Skip to content

html into R

4 messages · Nick Wray, Thierry Onkelinx, Rui Barradas

#
hello - I need to download flow data for Scottish river catchments.  The
data is available from the Scottish Environmental protection Agency body
and that doesn't present a problem.  For example the API beneath will
access the 96 flow recordings on the River Tweed on Jan 1st 2020 at one
station:

https://timeseries.sepa.org.uk/KiWIS/KiWIS?service=kisters&type=queryServices&datasource=0&request=getTimeseriesValues&ts_path=1/14972/Q/15m.Cmd&from=2020-01-01&to=2020-01-07&returnfields=Timestamp,Value,Quality%20Code


But this data comes as HTML.  I can copy and paste it into a text doc which
can then be read into R but that's slow and time-consuming.  I have tried
using the package "rvest" to import the HTML into R but I have got nowhere.
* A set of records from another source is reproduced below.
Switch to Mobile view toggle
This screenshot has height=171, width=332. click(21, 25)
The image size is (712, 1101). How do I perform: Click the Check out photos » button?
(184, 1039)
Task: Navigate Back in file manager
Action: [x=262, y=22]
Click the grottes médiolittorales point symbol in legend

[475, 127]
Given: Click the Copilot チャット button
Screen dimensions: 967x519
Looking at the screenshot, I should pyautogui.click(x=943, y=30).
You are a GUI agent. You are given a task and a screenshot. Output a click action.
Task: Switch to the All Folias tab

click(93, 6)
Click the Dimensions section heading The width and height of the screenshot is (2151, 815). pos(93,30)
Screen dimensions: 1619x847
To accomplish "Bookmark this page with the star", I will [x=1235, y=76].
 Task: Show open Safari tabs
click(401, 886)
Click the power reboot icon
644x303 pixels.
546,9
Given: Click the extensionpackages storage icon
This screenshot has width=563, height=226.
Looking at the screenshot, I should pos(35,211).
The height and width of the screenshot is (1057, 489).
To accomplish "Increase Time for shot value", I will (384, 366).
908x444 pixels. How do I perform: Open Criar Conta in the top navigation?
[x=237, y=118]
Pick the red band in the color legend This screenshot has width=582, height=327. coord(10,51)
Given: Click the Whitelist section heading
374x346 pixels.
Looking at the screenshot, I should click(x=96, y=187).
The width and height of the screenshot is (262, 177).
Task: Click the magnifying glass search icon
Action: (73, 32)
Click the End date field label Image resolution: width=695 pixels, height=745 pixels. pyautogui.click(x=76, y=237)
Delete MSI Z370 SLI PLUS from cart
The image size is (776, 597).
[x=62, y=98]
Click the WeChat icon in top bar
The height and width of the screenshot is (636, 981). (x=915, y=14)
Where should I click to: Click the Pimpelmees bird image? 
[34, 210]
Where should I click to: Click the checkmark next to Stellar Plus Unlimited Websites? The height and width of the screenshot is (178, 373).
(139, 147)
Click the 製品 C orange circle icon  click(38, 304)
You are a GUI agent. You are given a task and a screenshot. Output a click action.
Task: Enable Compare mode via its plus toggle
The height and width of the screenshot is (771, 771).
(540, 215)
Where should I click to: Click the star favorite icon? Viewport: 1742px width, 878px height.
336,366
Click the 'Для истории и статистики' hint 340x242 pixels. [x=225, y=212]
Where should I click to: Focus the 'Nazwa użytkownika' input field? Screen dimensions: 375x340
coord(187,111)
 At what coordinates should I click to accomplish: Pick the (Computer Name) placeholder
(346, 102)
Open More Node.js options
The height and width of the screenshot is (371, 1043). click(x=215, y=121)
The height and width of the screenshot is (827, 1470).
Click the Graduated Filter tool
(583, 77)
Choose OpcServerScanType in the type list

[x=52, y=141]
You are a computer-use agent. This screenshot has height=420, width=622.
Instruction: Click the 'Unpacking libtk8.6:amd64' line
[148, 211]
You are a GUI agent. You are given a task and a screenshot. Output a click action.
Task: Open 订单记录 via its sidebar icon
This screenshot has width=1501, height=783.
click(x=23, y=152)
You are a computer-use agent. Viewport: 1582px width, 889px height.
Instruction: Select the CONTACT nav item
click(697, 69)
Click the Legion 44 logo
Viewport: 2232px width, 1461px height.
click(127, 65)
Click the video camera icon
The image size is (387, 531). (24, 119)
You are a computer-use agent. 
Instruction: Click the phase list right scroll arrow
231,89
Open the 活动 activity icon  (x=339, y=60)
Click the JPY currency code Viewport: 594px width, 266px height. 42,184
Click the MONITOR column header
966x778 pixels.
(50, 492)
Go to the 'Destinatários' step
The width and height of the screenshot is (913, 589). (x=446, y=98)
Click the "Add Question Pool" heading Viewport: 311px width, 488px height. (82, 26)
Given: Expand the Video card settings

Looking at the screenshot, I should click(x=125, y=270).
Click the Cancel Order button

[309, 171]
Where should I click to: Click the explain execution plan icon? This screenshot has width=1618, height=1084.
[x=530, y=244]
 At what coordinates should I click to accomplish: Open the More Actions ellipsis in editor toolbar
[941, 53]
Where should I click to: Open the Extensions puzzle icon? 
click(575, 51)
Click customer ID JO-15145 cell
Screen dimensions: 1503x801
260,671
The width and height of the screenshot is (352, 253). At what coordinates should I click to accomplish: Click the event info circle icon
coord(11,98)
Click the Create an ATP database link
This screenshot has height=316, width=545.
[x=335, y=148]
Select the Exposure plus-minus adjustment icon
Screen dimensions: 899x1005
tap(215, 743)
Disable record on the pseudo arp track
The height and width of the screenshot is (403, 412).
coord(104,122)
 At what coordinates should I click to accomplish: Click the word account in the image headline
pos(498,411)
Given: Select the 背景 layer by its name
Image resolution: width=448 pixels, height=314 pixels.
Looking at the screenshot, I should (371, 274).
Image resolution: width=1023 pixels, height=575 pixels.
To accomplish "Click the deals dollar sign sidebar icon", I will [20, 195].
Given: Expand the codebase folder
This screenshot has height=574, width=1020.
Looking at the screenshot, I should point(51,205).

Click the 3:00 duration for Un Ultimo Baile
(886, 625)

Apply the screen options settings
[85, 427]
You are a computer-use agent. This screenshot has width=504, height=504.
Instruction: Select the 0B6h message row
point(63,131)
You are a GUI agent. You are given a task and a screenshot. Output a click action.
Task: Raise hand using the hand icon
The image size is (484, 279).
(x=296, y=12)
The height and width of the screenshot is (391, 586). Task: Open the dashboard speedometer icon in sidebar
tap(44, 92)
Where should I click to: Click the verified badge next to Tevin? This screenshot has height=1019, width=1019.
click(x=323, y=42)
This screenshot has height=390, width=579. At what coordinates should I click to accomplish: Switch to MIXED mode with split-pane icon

Can anyone give me any pointers as to how to do this?


Thanks Nick Wray
#
Dear Nick,

A better solution is to add "&format=json" to the URL. Then the query
returns the data in JSON format.

Best regards,

ir. Thierry Onkelinx
Statisticus / Statistician

Vlaamse Overheid / Government of Flanders
INSTITUUT VOOR NATUUR- EN BOSONDERZOEK / RESEARCH INSTITUTE FOR NATURE AND
FOREST
Team Biometrie & Kwaliteitszorg / Team Biometrics & Quality Assurance
thierry.onkelinx at inbo.be
Havenlaan 88 bus 73, 1000 Brussel
www.inbo.be

///////////////////////////////////////////////////////////////////////////////////////////
To call in the statistician after the experiment is done may be no more
than asking him to perform a post-mortem examination: he may be able to say
what the experiment died of. ~ Sir Ronald Aylmer Fisher
The plural of anecdote is not data. ~ Roger Brinner
The combination of some data and an aching desire for an answer does not
ensure that a reasonable answer can be extracted from a given body of data.
~ John Tukey
///////////////////////////////////////////////////////////////////////////////////////////

<https://www.inbo.be>


Op vr 26 aug. 2022 om 10:44 schreef Nick Wray <nickmwray at gmail.com>:

  
  
#
Hello,

You can try the following. It worked with me.
Read from the link and post-process the html data extracting the element 
"table" and then the table itself.

This table has 3 rows before the actual table so the lapply below will 
get the table and its header.


library(httr)
library(rvest)


link <- 
"https://timeseries.sepa.org.uk/KiWIS/KiWIS?service=kisters&type=queryServices&datasource=0&request=getTimeseriesValues&ts_path=1/14972/Q/15m.Cmd&from=2020-01-01&to=2020-01-07&returnfields=Timestamp,Value,Quality%20Code"

page <- read_html(link)
page |>
   html_elements("table") |>
   html_table(header = TRUE) |>
   lapply(\(x) {
     hdr <- unlist(x[3, ])
     y <- x[-(1:3), ]
     names(y) <- hdr
     y
   })


Hope this helps,

Rui Barradas

?s 09:43 de 26/08/2022, Nick Wray escreveu:
#
Sorry, there's simpler code. I used html_elements (plural) and the 
result is a list. Use html_element (singular) and the output is a tibble.


page |>
   html_element("table") |>
   html_table(header = TRUE) |>
   (\(x) {
     hdr <- unlist(x[3, ])
     y <- x[-(1:3), ]
     names(y) <- hdr
     y
   })()


Hope this helps,

Rui Barradas

?s 11:53 de 26/08/2022, Rui Barradas escreveu: